Escrito por Lesbia Scott em 1929 e definido como a música “Grand Isle”, e composto pelo Rev. John H. Hopkins, Jr., “I Sing a Song” tem sido por logo tempo um dos hinos favoritos dentro de minha denominação – episcopais e anglicanos podem achá-lo no número 293 do Hinário de 1982 (a versão em português se chama “Os Santos do céu”, Hinário Episcopal nº 331, com letra por Jaci Correia Maraschin, utilizada acima – N.d.T.) – enquanto metodistas, presbiterianos e hinários do exército dos EUA também cantam juntos.
O hino de Scott ensina a visão reformada dos santos, tanto os do passado como os do presente – os que estão com Deus, e aqueles que estão a caminho de Deus por meio de sua peregrinação na terra.
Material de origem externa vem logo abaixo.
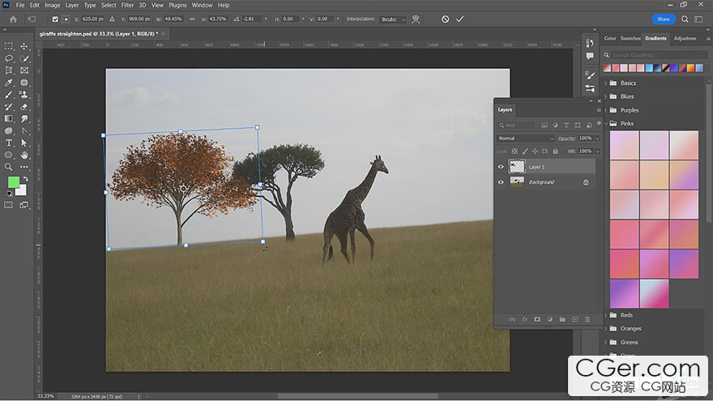The image size is (713, 401).
Task: Cancel the transform in options bar
Action: tap(445, 19)
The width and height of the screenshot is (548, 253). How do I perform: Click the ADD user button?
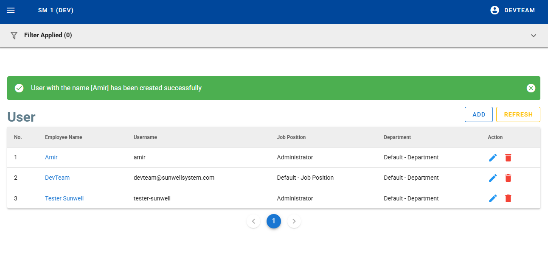pyautogui.click(x=478, y=114)
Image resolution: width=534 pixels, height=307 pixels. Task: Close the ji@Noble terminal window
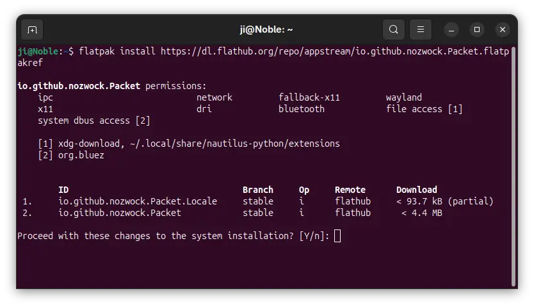(x=503, y=29)
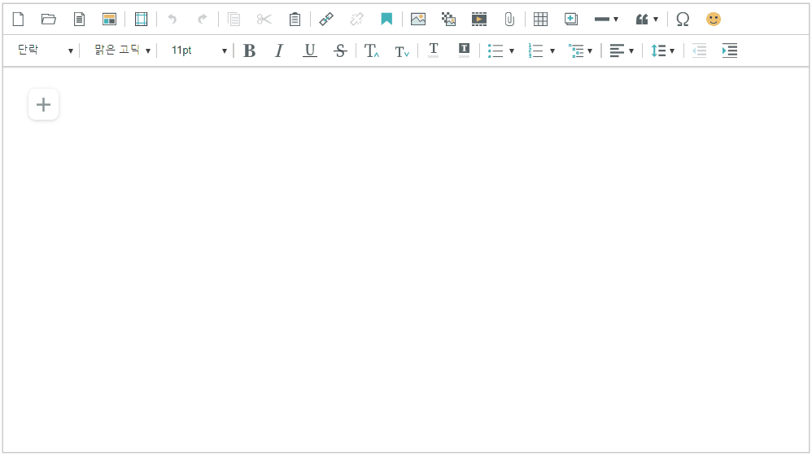Toggle underline formatting

pyautogui.click(x=309, y=50)
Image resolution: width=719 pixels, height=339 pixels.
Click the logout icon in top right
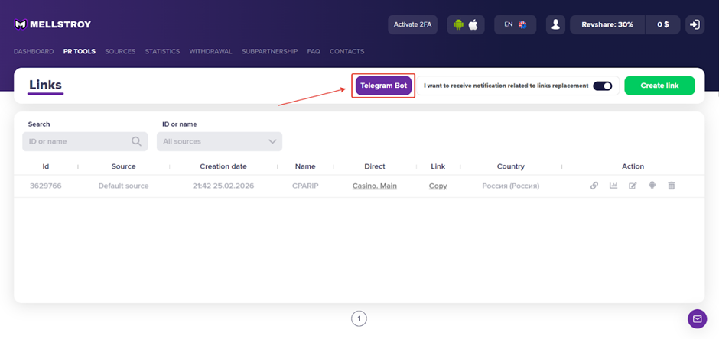(694, 24)
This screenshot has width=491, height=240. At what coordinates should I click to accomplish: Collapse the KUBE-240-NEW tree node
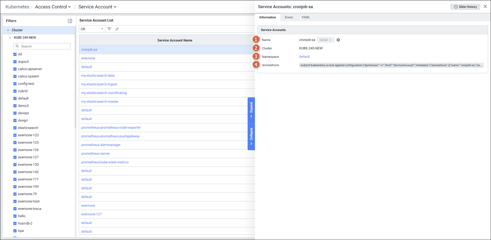(10, 38)

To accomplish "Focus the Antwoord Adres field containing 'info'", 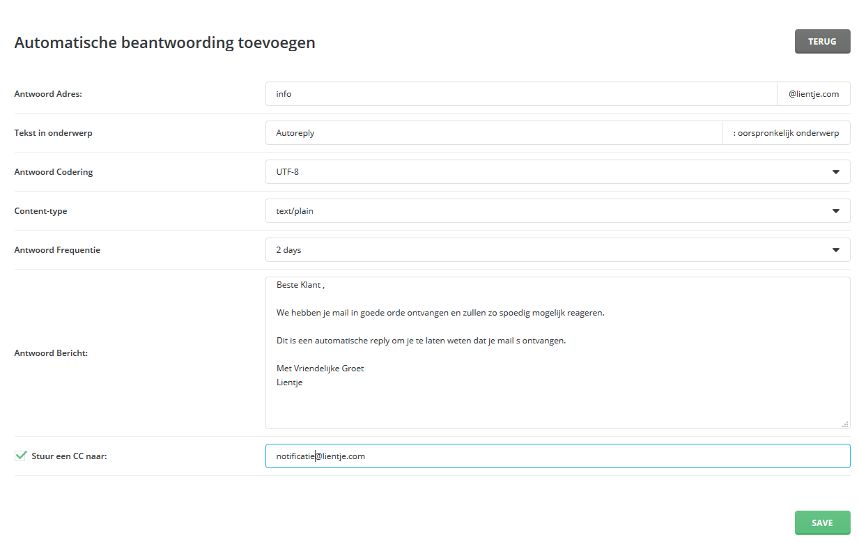I will [x=520, y=94].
Calvino reservou atenção especial a esta frase no Credo dos Apóstolos no Livro IV em suas Institutas da Religião Cristã.
Daí a expressão adicional, a “comunhão dos santos”, por esta cláusula, embora geralmente omitida pelos escritores antigos, não deve ser esquecida, pois admiravelmente expressa a qualidade da igreja; assim como se tivesse sido dito, que os santos estão unidos na comunhão de Cristo sobre esta condição, que todas as bênçãos que Deus concede a eles são mutuamente comunicáveis aos outros.
Ou como o hino de Scott diz: “For the saints of God are just folk like me, / And I mean to be one too”. (Tradução literal da letra em inglês: “Pois os santos de Deus são pessoas como eu, / E eu também quero ser um” – N.d.T.).
Esta visão reformada é diferente da compreensão Católico Romana e Ortodoxa dos santos, e não é universalmente aceita por todos os anglicanos (seria difícil, porém, pensar em qualquer doutrina adotada por todos os anglicanos exceto pela mais importante – Real Supremacia).
Quando a Igreja Episcopal, na metade da década de 1970, inciou o processo de revisar seu Hinário de 1940, objeções foram feitas por anglo-católicos sobre a teologia da igreja baixa/protestante. Compiladores do hinário revisado inicialmente omitiram “I Sing a Song” do novo hinário, mas uma campanha de bases com o envio de cartas fez com que ele retornasse. Durante um Dia de Todos os Santos normal (sem labirintos, saunas e cânticos budistas) na Igreja Episcopal, muito provavelmente você escutará este hino. Se a igreja tem um coral de crianças, eu garanto que você o escutará.
Esta incursão na teologia da comunhão dos santos, João Calvino e hinologia do século 20 poderia ter sido evitada ao se usar uma palavra menos carregada do que santo. Pauli Murray é uma santa como são todos os cristãos que acreditam – mas ela é comemorada como heroína da fé, algo que “pessoas como eu” não são.
O texto “So, are there unique Episcopal saints or not?” foi publicado originalmente por geoconger, em 03/07/2014, no site Patheos.com.